Successful Transfer of Umbilical Cord Blood CD34+ Hematopoietic Stem and Progenitor-derived NK Cells in Older Acute Myeloid Leukemia Patients

Purpose: Older acute myeloid leukemia (AML) patients have a poor prognosis; therefore, novel therapies are needed. Allogeneic natural killer (NK) cells have been adoptively transferred with promising clinical results. Here, we report the first-inhuman study exploiting a unique scalable NK-cell product generated ex vivo from CD34(+) hematopoietic stem and progenitor cells (HSPC) from partially HLA-matched umbilical cord blood units.

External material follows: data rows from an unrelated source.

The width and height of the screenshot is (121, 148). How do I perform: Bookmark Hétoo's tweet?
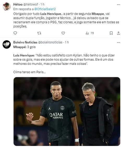coord(111,33)
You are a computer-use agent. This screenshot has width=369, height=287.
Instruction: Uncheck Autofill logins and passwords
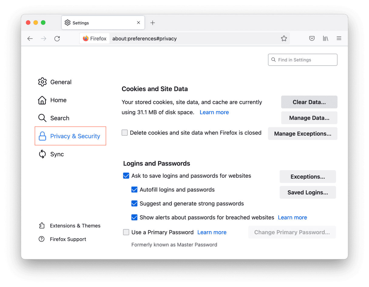point(134,190)
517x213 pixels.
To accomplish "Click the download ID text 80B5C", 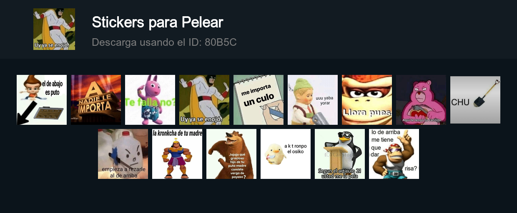I will click(221, 42).
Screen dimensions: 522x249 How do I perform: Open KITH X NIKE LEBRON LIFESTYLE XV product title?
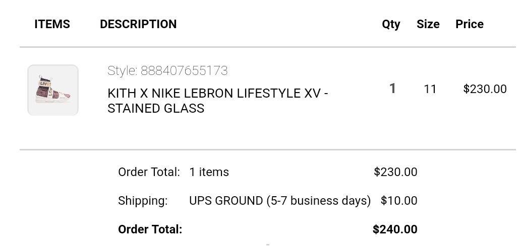tap(218, 93)
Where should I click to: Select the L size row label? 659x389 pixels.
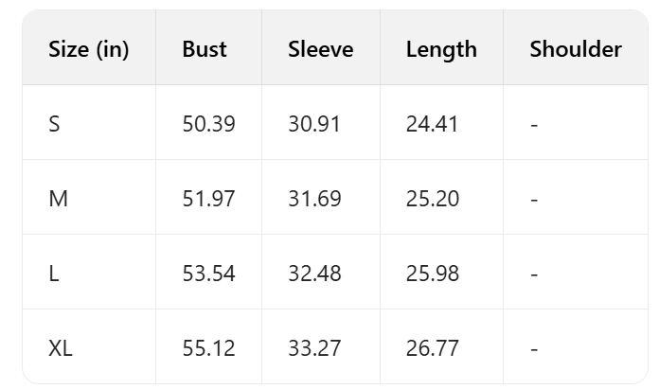pos(53,274)
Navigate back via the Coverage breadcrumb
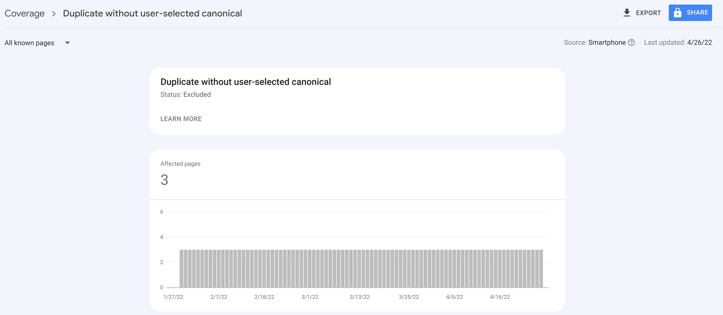The width and height of the screenshot is (723, 315). tap(24, 13)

Experimental Design: Ten older AML patients in morphologic complete remission received an escalating HSPC-NK cell dose (between 3 and 30 x 10(6)/kg body weight) after lymphodepleting chemotherapy without cytokine boosting. Results: HSPC-NK cell products contained a median of 75% highly activated NK cells, with <1 x 10(4) T cells/kg and <3 x 10(5) B cells/kg body weight. HSPC-NK cells were well tolerated, and neither graft-versus-host disease nor toxicity was observed. Despite no cytokine boosting being given, transient HSPC-NK cell persistence was clearly found in peripheral blood up to 21% until day 8, which was accompanied by augmented IL15 plasma levels. Moreover, donor chimerism up to 3.5% was found in bone marrow. Interestingly, in vivo HSPC-NK cell maturation was observed, indicated by the rapid acquisition of CD16 and KIR expression, while expression of most activating receptors was sustained. Notably, 2 of 4 patients with minimal residual disease (MRD) in bone marrow before infusion became MRD negative (<0.1%), which lasted for 6 months. Conclusions: These findings indicate that HSPC-NK cell adoptive transfer is a promising, potential off-the-shelf translational immunotherapy approach in AML. (C) 2017 AACR.